#### [EXERCISE GOAL]
Tally the lines in the listing below that include "System". Answer with the count and nothing more.

______________________________

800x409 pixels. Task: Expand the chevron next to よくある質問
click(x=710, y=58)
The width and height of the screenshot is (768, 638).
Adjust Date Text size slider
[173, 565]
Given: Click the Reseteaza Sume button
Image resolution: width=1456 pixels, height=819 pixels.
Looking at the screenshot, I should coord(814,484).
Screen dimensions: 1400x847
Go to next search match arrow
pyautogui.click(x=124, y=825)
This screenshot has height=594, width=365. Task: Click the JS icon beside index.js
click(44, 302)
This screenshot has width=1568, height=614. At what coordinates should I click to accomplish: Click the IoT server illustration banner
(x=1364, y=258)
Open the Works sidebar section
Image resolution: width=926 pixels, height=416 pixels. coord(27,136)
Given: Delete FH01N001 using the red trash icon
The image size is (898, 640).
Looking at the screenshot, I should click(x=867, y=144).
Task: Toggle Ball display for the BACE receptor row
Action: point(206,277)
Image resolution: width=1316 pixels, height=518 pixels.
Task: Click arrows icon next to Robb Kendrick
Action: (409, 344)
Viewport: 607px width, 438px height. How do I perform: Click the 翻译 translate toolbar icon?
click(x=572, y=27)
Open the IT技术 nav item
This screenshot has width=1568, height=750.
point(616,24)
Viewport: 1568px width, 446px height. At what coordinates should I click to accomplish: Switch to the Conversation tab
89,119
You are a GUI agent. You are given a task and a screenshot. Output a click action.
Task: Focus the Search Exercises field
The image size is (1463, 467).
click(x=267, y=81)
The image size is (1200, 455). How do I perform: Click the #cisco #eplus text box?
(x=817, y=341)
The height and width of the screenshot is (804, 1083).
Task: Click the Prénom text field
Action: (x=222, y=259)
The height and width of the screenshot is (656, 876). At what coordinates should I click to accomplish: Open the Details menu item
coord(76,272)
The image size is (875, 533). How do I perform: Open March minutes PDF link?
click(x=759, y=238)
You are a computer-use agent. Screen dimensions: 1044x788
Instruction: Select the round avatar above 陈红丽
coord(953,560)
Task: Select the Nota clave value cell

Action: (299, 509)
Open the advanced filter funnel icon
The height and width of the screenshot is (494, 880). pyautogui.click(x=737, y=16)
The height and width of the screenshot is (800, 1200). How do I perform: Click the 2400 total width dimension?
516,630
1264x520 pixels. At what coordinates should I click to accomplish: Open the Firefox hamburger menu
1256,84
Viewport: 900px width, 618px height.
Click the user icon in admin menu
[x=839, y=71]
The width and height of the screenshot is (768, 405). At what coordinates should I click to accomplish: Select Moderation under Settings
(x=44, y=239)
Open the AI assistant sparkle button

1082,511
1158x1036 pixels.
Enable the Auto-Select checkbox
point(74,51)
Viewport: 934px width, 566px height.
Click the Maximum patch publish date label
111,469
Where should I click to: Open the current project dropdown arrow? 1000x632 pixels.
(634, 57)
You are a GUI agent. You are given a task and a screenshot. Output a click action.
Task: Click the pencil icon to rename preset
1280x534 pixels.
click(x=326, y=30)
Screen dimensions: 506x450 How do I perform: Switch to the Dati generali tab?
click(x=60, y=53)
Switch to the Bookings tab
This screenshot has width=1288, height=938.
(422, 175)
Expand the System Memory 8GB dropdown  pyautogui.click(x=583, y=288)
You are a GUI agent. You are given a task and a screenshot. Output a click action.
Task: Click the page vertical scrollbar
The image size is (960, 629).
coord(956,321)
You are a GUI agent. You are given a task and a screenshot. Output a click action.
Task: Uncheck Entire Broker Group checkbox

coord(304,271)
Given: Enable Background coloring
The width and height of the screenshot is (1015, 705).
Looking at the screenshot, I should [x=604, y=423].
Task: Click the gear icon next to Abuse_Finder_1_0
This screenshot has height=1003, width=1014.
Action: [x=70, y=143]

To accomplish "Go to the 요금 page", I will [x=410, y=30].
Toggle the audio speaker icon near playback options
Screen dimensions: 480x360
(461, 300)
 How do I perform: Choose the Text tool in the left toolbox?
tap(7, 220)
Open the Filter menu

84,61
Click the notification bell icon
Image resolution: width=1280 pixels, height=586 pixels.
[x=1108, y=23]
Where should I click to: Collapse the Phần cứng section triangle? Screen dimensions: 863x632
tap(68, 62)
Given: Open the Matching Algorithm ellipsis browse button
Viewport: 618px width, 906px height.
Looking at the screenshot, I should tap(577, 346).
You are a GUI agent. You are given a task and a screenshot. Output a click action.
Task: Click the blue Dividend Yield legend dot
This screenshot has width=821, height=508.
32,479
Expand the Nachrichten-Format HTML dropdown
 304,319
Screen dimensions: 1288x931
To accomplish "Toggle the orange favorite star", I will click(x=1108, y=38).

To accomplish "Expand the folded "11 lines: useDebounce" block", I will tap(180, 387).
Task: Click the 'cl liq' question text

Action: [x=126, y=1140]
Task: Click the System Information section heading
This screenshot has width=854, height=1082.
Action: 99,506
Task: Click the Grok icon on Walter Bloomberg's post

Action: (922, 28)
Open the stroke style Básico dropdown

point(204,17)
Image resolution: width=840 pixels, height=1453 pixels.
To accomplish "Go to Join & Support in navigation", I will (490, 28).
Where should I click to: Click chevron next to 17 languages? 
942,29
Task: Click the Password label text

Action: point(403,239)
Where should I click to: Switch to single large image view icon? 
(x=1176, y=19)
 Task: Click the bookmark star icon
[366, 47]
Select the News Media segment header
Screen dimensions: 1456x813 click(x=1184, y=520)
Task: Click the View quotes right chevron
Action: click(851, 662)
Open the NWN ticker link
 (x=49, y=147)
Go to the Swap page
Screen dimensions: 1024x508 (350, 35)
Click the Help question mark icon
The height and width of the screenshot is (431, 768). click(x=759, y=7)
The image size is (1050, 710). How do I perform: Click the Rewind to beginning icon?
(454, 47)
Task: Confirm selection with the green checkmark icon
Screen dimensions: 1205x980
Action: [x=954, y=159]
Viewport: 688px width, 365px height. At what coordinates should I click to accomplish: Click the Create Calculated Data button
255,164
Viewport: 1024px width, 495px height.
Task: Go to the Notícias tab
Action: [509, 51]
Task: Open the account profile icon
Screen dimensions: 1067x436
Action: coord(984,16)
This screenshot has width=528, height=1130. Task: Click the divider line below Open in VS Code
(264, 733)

______________________________

#### [RESULT FOR THIS EXERCISE]
2